Page text:
####################

Jim Leyland is ready for retirement, stepping down as manager of the Detroit Tigers.
“I’m going to be 69 years old,” Leyland said at a press conference Monday. “I’m not ashamed of that. I’m proud of it. The fuel’s getting a little low.”
Leyland, who turns 69 in December, helped turn around the Tigers in seven seasons as manager, including three American League Central Division titles and two World Series appearances. The Tigers went to the American League Championship Series three straight years.
“What’s gone on here has been unbelievable. We’ve won a lot of games, we’ve had a lot of seats filled,” Leyland said. “I came here to make talent a team, and I think we did that.”
Leyland reportedly told his players following a Game 6 loss in the ALCS at Boston on Saturday night that it was time for someone younger to step in and do the job.
“This one hurt bad, because I thought we let one get away. We did it collectively, there’s no one culprit,” Leyland said. “This is one that’s going to stick with me.”
Leyland was 700-597 (.541) and won at least 90 games three times. He was hired entering the 2006 season to take over a team that went 71-91 in 2005.
The Tigers have a big-spending owner and a roster that is very much set with arguably only two position spots in question going to spring training — second base and left field.
“I truly think this is going to be a very good team next year,” Leyland said. “This job entails a lot more than people think.”
Two coaches on Leyland’s coaching staff, Lloyd McClendon and Gene Lamont, have managerial experience and are expected to be considered for the job.
Leyland is not under contract. He completed a one-year deal signed last offseason.
Leyland is 1,769-1,728 overall as manager, also including stints with the Pittsburgh Pirates (1986-96), Florida Marlins (1997-98) and Colorado Rockies (1999). He won the 1997 World Series with the Marlins. He also managed the Pirates to the National League Championship Series three straight years (1990-92).
He is a two-time NL Manager of the Year (1990, 1992) and was AL Manager of the Year in 2006.

####################

Excerpted records:
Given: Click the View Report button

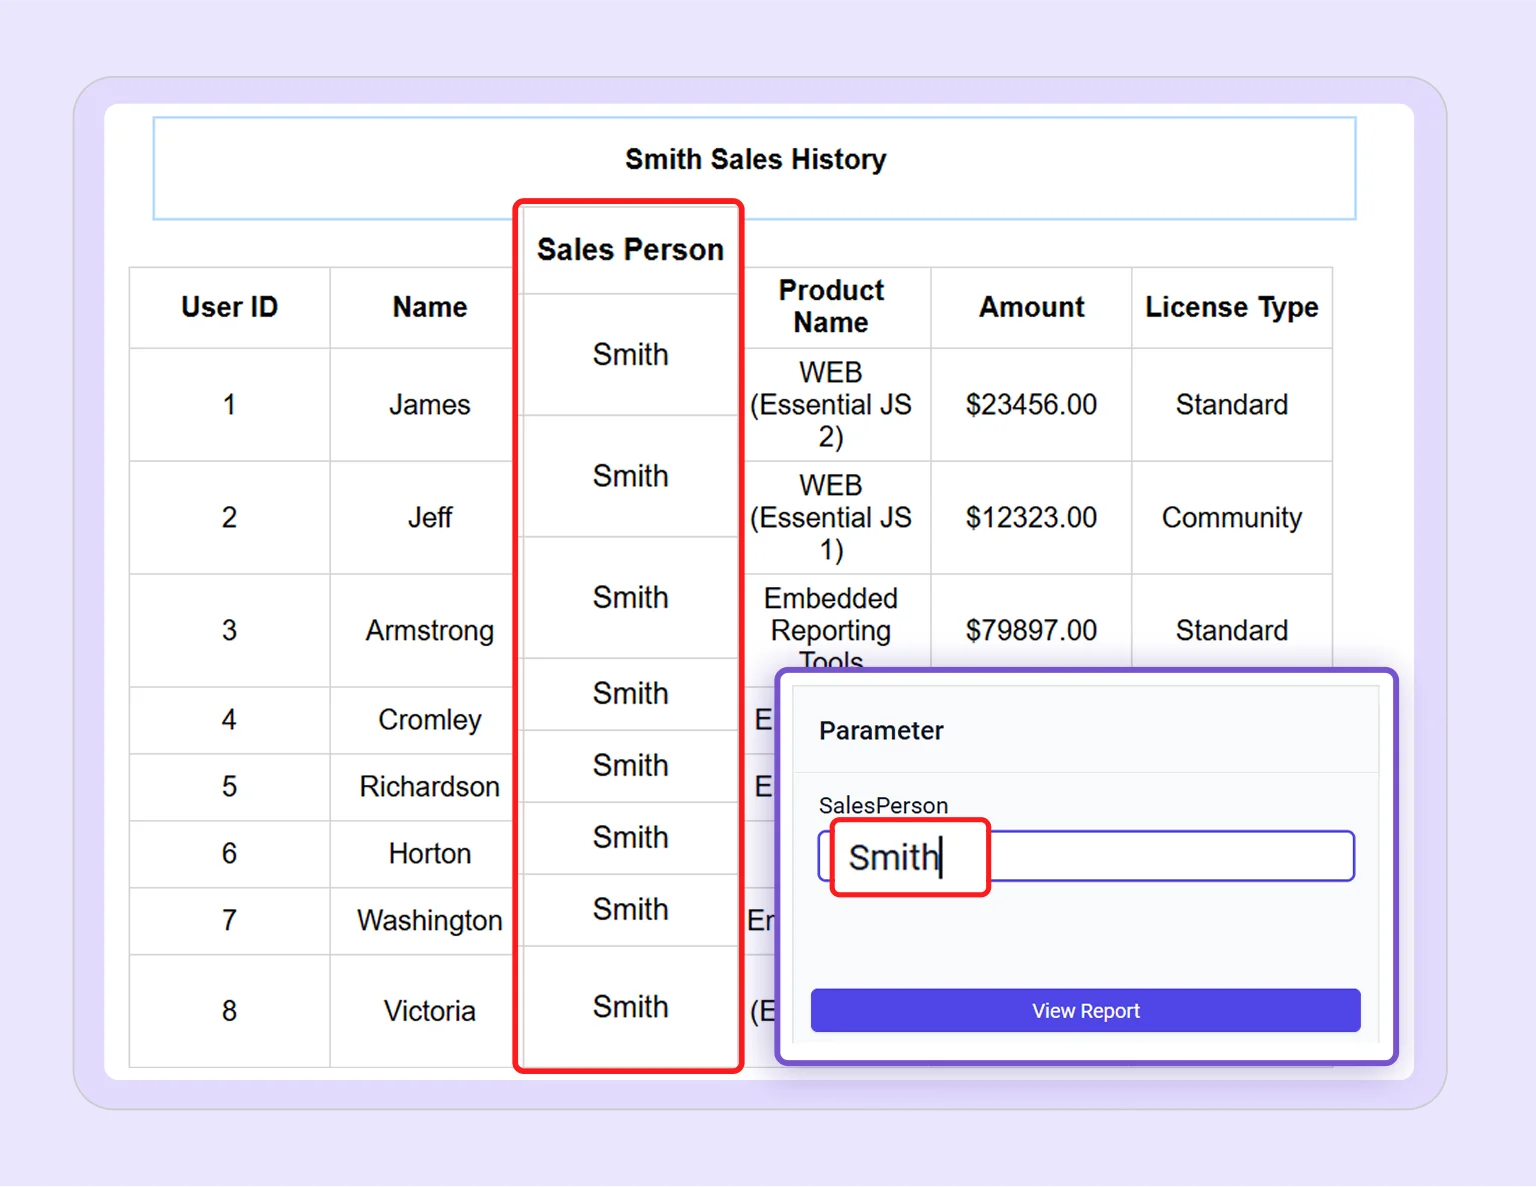Looking at the screenshot, I should [x=1085, y=1010].
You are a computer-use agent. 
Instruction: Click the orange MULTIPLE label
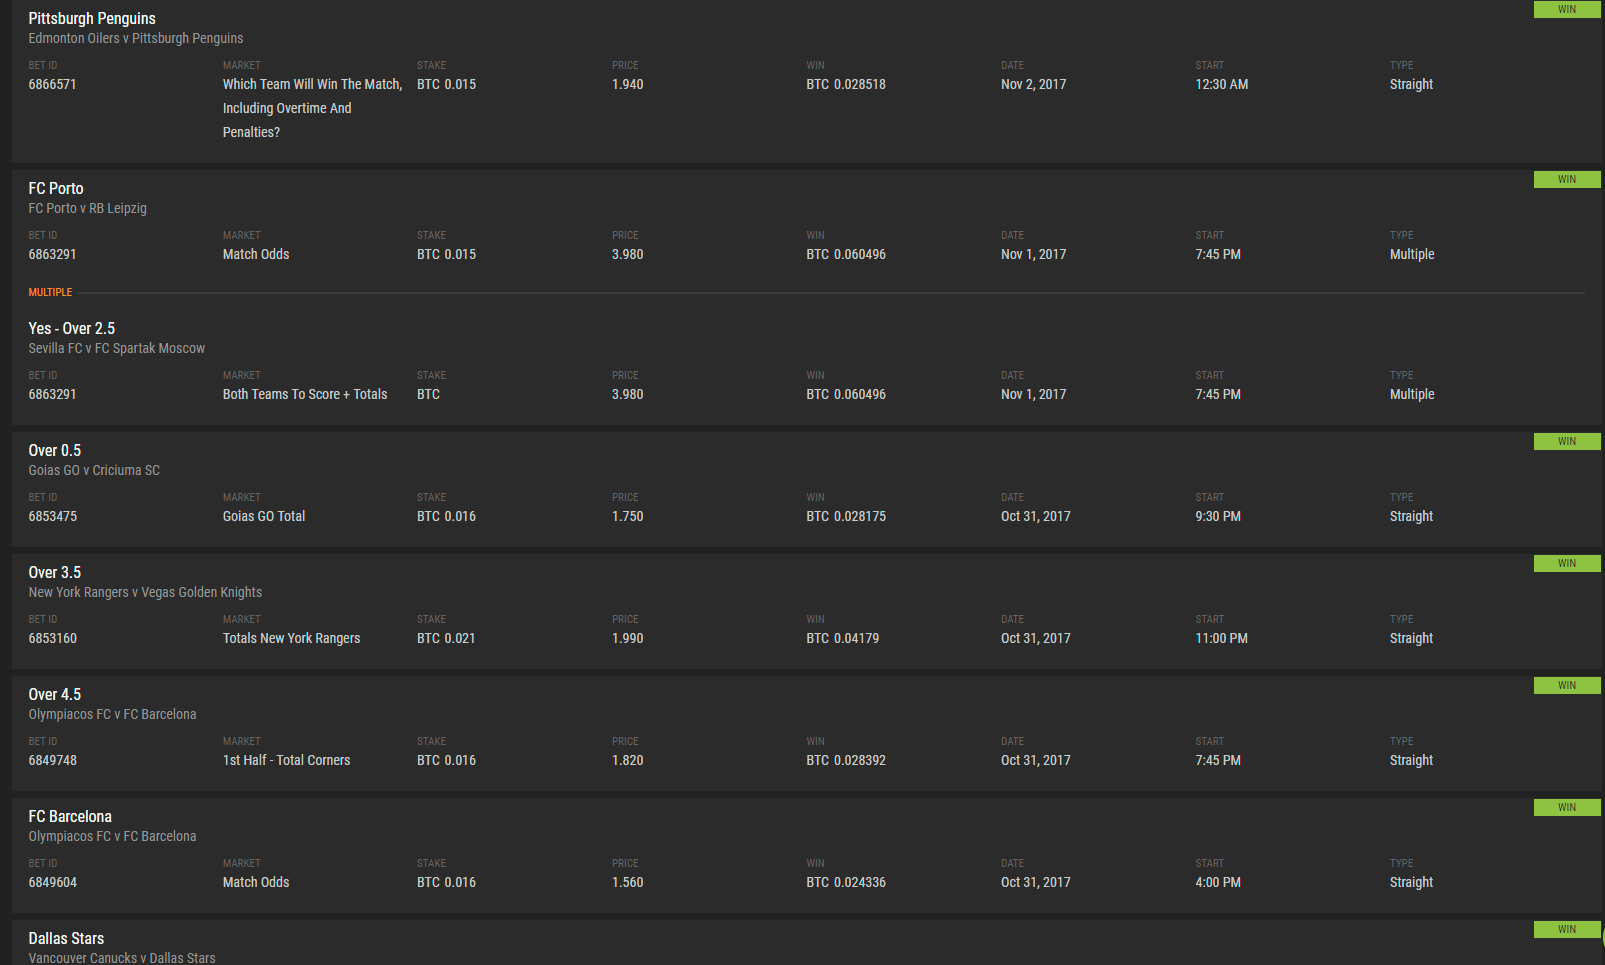coord(50,292)
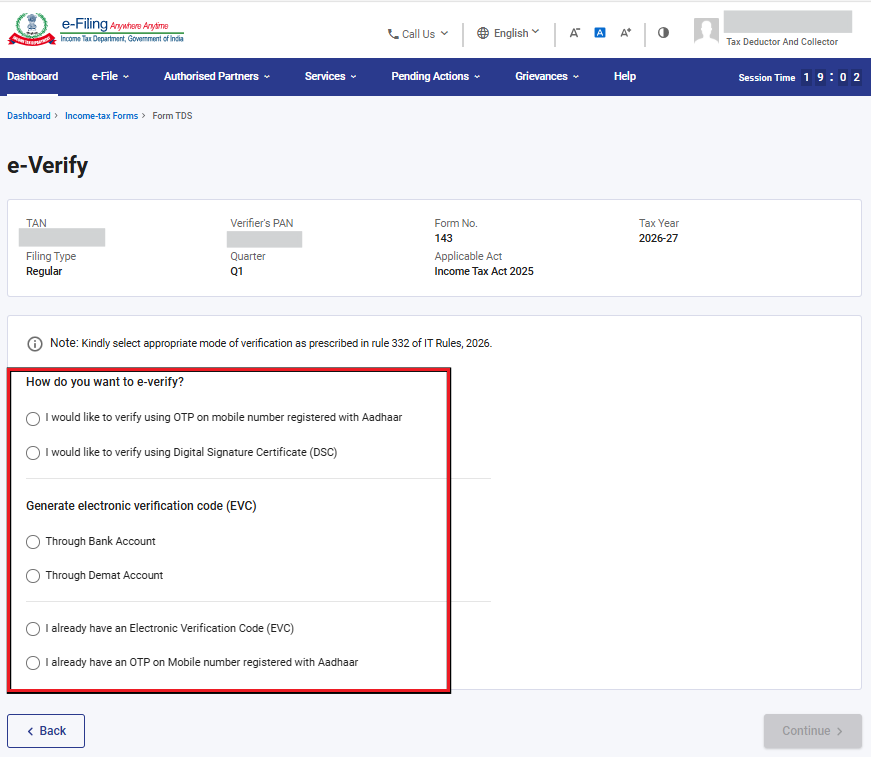
Task: Click the globe language icon
Action: [x=483, y=33]
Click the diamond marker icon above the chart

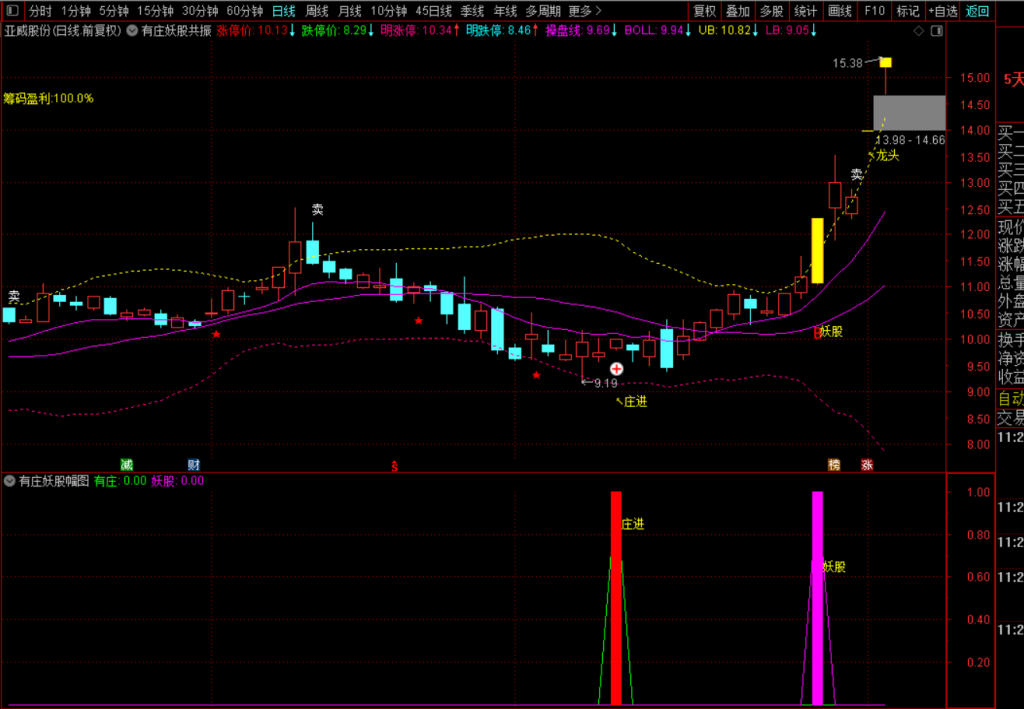919,31
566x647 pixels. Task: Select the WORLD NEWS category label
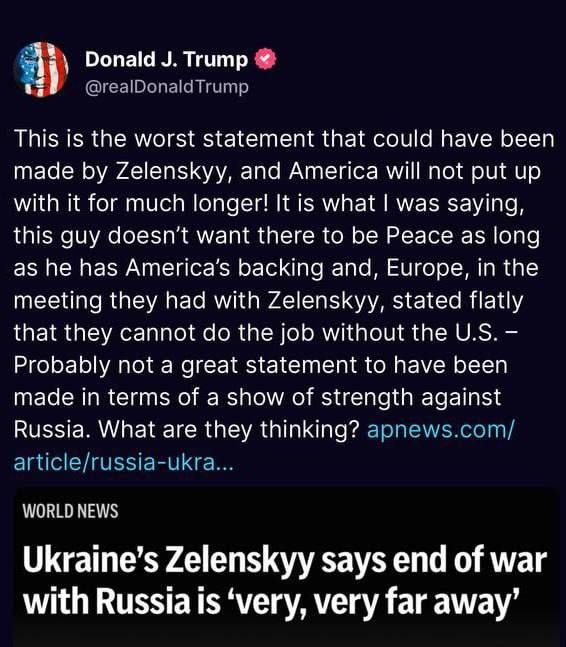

####################

Study questions:
1. Retype the part of the article about Jim Leyland's retirement from "Leyland is not" to "Year in 2006.".
2. In the article about Jim Leyland's retirement, which team did Leyland lead to the 1997 World Series title?
Work only from the article about Jim Leyland's retirement, not from the entries.

Answers to the problems:
1.
Leyland is not under contract. He completed a one-year deal signed last offseason.
Leyland is 1,769-1,728 overall as manager, also including stints with the Pittsburgh Pirates (1986-96), Florida Marlins (1997-98) and Colorado Rockies (1999). He won the 1997 World Series with the Marlins. He also managed the Pirates to the National League Championship Series three straight years (1990-92).
He is a two-time NL Manager of the Year (1990, 1992) and was AL Manager of the Year in 2006.

2. The Florida Marlins.